------ Given records

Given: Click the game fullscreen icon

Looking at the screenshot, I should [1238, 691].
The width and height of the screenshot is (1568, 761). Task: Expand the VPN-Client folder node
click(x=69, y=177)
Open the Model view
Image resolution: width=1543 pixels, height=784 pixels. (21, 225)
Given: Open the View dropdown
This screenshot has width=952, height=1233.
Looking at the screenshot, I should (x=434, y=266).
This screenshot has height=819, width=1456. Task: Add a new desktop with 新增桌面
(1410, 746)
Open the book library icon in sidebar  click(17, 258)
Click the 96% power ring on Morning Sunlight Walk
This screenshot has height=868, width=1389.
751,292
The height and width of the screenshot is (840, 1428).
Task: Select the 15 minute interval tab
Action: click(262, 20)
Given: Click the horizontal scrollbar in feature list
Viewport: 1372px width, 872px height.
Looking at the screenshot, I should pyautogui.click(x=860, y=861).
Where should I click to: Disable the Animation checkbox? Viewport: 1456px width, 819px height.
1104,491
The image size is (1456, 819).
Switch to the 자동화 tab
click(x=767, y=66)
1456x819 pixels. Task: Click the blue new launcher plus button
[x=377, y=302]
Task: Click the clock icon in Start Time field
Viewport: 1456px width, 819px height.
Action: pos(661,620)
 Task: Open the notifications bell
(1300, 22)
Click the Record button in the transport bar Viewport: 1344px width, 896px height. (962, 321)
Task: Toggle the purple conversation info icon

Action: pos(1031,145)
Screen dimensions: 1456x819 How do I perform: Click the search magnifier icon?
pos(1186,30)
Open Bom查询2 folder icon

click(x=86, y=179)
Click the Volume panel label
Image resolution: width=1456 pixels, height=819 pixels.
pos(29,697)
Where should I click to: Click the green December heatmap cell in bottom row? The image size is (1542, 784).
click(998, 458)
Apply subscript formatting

------------

Requirement
Write the material above out in full, exactly as it reads.

Output below
Given: Click the game fullscreen icon

Looking at the screenshot, I should [1238, 691].
The width and height of the screenshot is (1568, 761). Task: Expand the VPN-Client folder node
click(x=69, y=177)
Open the Model view
Image resolution: width=1543 pixels, height=784 pixels. (21, 225)
Given: Open the View dropdown
This screenshot has width=952, height=1233.
Looking at the screenshot, I should (x=434, y=266).
This screenshot has height=819, width=1456. Task: Add a new desktop with 新增桌面
(1410, 746)
Open the book library icon in sidebar  click(17, 258)
Click the 96% power ring on Morning Sunlight Walk
This screenshot has height=868, width=1389.
751,292
The height and width of the screenshot is (840, 1428).
Task: Select the 15 minute interval tab
Action: click(262, 20)
Given: Click the horizontal scrollbar in feature list
Viewport: 1372px width, 872px height.
Looking at the screenshot, I should pyautogui.click(x=860, y=861).
Where should I click to: Disable the Animation checkbox? Viewport: 1456px width, 819px height.
1104,491
The image size is (1456, 819).
Switch to the 자동화 tab
click(x=767, y=66)
1456x819 pixels. Task: Click the blue new launcher plus button
[x=377, y=302]
Task: Click the clock icon in Start Time field
Viewport: 1456px width, 819px height.
Action: pos(661,620)
 Task: Open the notifications bell
(1300, 22)
Click the Record button in the transport bar Viewport: 1344px width, 896px height. (962, 321)
Task: Toggle the purple conversation info icon

Action: pos(1031,145)
Screen dimensions: 1456x819 How do I perform: Click the search magnifier icon?
pos(1186,30)
Open Bom查询2 folder icon

click(x=86, y=179)
Click the Volume panel label
Image resolution: width=1456 pixels, height=819 pixels.
pos(29,697)
Where should I click to: Click the green December heatmap cell in bottom row? The image size is (1542, 784).
click(998, 458)
Apply subscript formatting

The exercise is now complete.